Sans que m'en rende compte, le téléphone portable ne se trouve plus dans mes mains

— Joey, c'est moi, Lorène !

Ses yeux s'écarquillent, ses épaules se crispent avant de lancer violemment le téléphone contre le mur derrière moi.

— La ferme !

— Doucement chaton, c'est bel et bien elle.

Dans la pénombre, je le vois se figer puis serrer les poings le long de son corps.

— Qu'est-ce qu'il se passe ?

— Est-ce que... Est-ce que c'est vraiment toi qui as fait ça ?

Mes pensées essaient d’atteindre les siennes mais elle ne m'entend pas.

— Lorène !

— O-Oui ! Je... Je l'ai fait, mais c'était un accident, je ne voulais pas la tuer, je te le promets !

Mes ongles percent la surface du tapis et s'enfoncent dans la mousse. Son regard ne change pas.

— Tu m'as aussi promis que tu ne me cachais rien, rétorque-t-il sèchement, contenant sa rage loin de moi.

— Je comptais tout te dire une fois que Pegasus serait libéré du Royaume des Ombres !

Pegasus… ? Cela signifie donc que cet enfoiré… !

— Et quand Eléonore m'a touché durant mon sommeil, tu comptais attendre combien de temps pour me le dire ?

— Je...

— J'ai pas envie d'écouter tes mensonges.

— Joey !

— Autre chose... Dis-moi un peu, qu'est-ce que tu étais sur le point de faire quand je t'ai surprise à parler avec mon père ?

Comme Lorène à cet instant, je suis surprise qu’il aborde le sujet. A vrai dire, j’avais presque oublié ce passage.

— Je voulais juste... te soulager un peu.

— En te débarrassant de lui, en le tuant ? Mais qu'est-ce qui ne va pas bien chez toi ?!

Je l’avais prédit, il va lui briser le cœur. Désolée Lorène, j’aurais dû m’y prendre bien plus tôt.

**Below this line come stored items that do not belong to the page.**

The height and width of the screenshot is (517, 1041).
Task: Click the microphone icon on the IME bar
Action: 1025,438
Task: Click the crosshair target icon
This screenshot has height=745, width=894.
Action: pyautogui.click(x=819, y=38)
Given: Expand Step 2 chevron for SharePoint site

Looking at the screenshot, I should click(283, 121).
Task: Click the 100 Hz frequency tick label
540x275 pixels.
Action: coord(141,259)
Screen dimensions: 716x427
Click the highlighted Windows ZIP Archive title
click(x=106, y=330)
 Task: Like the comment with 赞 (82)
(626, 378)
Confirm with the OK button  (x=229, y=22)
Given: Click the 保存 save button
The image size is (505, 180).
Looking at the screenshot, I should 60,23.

Les mains de Joey agrippent fermement le col de mon t-shirt et me tire sans délicatesse jusqu'à ce que nos visages ne soient séparés que de quelques centimètres.

— Tu réfléchis un peu à ce qu'il se serait passé si je t'avais laissé faire ? J'aurais dû dire adieu à mes amis ici et repartir chez ma mère qui refuse de me voir. Putain Lorène, tu y as pensé à ça ?!

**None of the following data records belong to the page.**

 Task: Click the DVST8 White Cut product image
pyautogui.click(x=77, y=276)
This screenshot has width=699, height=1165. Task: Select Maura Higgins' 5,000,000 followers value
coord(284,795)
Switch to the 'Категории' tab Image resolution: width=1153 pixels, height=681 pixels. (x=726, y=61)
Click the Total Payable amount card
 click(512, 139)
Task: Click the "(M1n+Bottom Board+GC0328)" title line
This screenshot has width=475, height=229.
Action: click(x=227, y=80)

Le menton baissé vers le bas, j'évite soigneusement de croiser ses yeux. Elle n’y avait pas songé.

— J'ai fait tout ce que je pouvais pour t'aider à affronter Eléonore, mais jamais tu n'as eu assez confiance en moi pour accepter mon aide. Tu sais quoi ? A partir de maintenant, démerde-toi.

Tremblante, elle essaie de poser mes mains sur ses bras pour l'apaiser. D'un coup sec, il se détache et la repousse.

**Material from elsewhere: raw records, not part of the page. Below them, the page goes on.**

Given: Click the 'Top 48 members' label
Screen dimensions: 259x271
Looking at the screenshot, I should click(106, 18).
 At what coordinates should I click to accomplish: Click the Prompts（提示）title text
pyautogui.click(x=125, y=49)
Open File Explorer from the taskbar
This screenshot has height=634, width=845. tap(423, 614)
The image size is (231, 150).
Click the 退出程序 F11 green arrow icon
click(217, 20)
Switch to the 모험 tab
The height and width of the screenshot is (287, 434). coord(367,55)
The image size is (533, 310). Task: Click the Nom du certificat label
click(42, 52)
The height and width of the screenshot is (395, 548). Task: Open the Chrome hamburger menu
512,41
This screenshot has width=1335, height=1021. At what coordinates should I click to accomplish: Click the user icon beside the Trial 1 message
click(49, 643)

— Joey, écoute-moi, s'il te plait.

— Non, j'en ai marre de t'écouter. Il n'y a que tes intérêts qui comptent réellement pour toi. Excuse-moi d'avoir mis autant de temps à le comprendre. Désolé d'être aussi stupide.

Joey claque la porte coulissante de sa réserve d'une telle force que les murs en tremblent. Notre corps sue à grosses gouttes. Les nausées perdurent. Impossible de reprendre contact avec l'esprit de Lorène pour l'instant. Soudain, une vive lumière s'infiltre dans la pièce. J'aperçois Soso, plus lumineuse que jamais. Sans hésiter, elle se jette à mon cou et me serre contre elle comme si sa vie en dépendait.

La suite m'a paru flou, nauséeux, mais incroyablement complet. Mon âme a enfin retrouvé sa moitié.

Tu m’as tant manquée.

 

[1] Janken : équivalent du pierre-papier-ciseaux au Japon

[2] Discours des présélections de Beatriz Pereira Cuitiño au concours d'éloquence 2018. Certaines parties ont été retirés pour ne pas indiquer tout le discours. N'hésitez pas à Google tout ça.